===== Material for this exercise =====
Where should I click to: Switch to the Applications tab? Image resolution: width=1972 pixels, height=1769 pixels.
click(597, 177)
=====
===== Material for this exercise =====
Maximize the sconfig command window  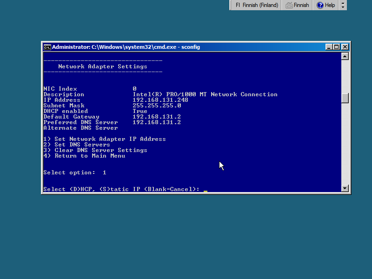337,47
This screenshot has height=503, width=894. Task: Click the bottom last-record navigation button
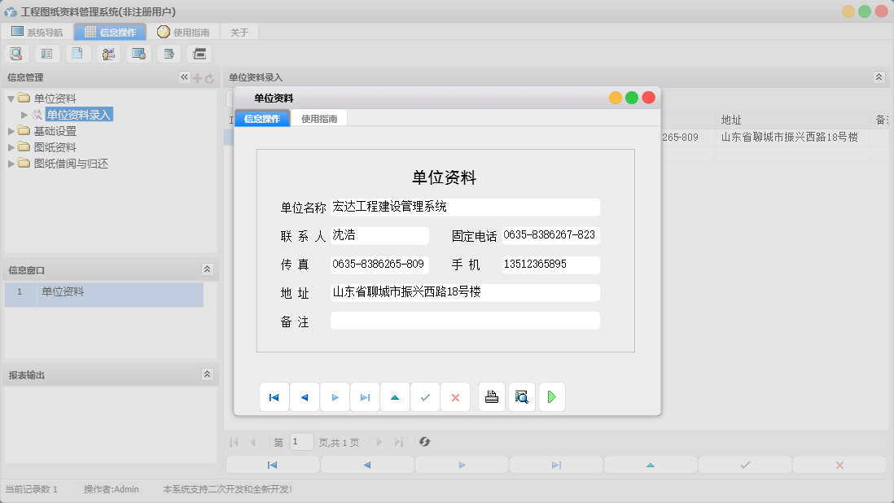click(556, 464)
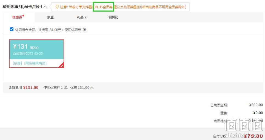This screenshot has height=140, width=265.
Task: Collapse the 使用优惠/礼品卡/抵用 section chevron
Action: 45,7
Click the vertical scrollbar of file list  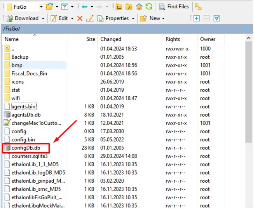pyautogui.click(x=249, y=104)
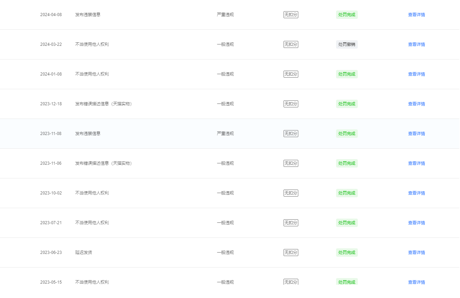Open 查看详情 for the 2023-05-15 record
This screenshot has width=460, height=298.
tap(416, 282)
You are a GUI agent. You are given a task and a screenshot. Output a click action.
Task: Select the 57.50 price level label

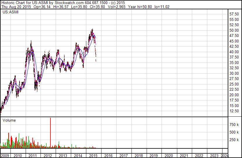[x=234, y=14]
=====
## Task statement
Can you format the entries between the line containing "Where should I" and the line containing "click(597, 177)", inclusive, as a JSON list of strings with one string per line and blank lines left out?

## Response to the task
[
  "Where should I click to: Switch to the Applications tab? Image resolution: width=1972 pixels, height=1769 pixels.",
  "click(597, 177)"
]